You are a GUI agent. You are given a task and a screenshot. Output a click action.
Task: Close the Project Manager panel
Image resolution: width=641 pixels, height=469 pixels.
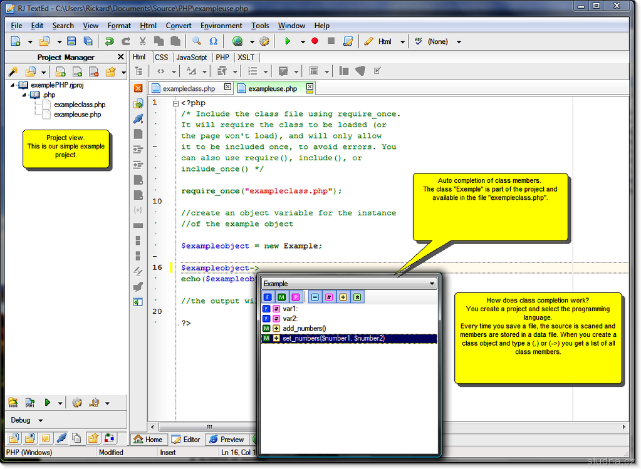pos(121,57)
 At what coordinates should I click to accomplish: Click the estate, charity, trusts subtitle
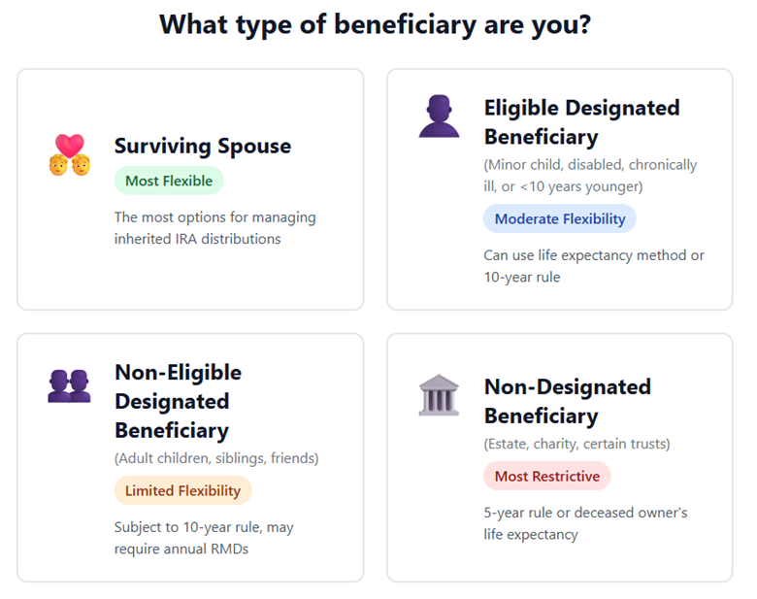pyautogui.click(x=576, y=444)
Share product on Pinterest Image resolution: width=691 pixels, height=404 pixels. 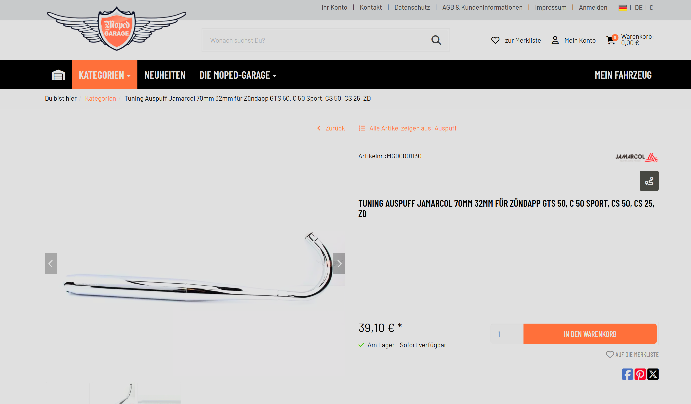[640, 374]
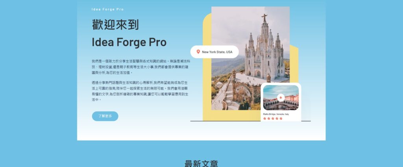Click the 最新文章 section heading
The width and height of the screenshot is (403, 167).
click(201, 164)
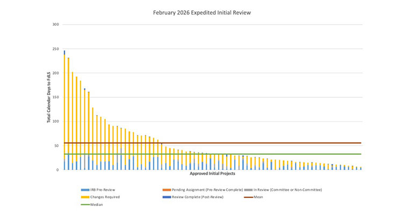
Task: Select the horizontal green Median line
Action: click(269, 154)
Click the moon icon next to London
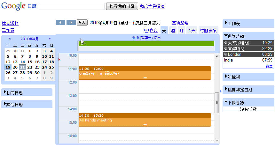 226,55
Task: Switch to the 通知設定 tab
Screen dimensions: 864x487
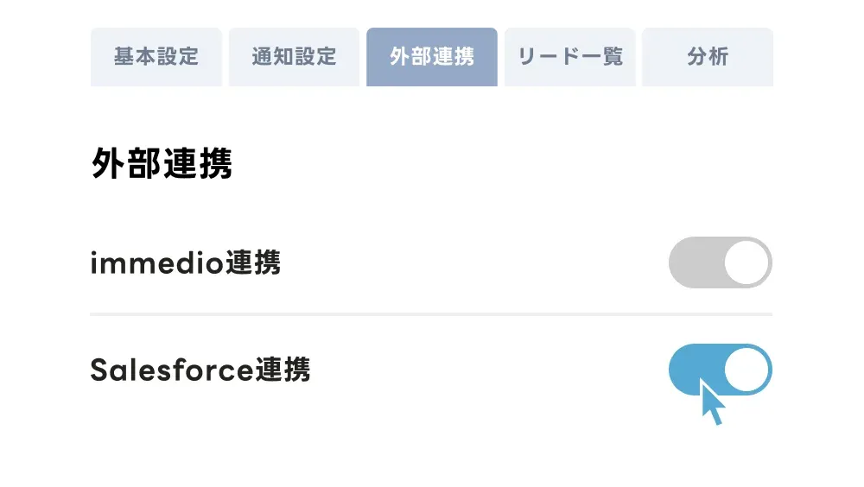Action: pos(294,57)
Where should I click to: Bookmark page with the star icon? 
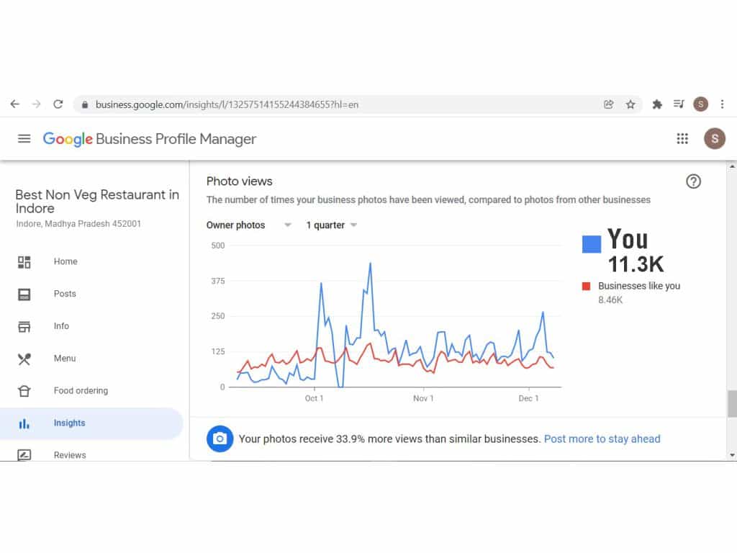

REQUIRED WORK: Your task is to retype the lines running from the one that contains "Task: Switch to the 通知設定 tab" through the end of the records, and nothing else. Pictures are not part of the copy.

SOLVED EXERCISE:
Task: Switch to the 通知設定 tab
Screen dimensions: 864x487
Action: pos(294,57)
Where should I click to: Bookmark page with the star icon? 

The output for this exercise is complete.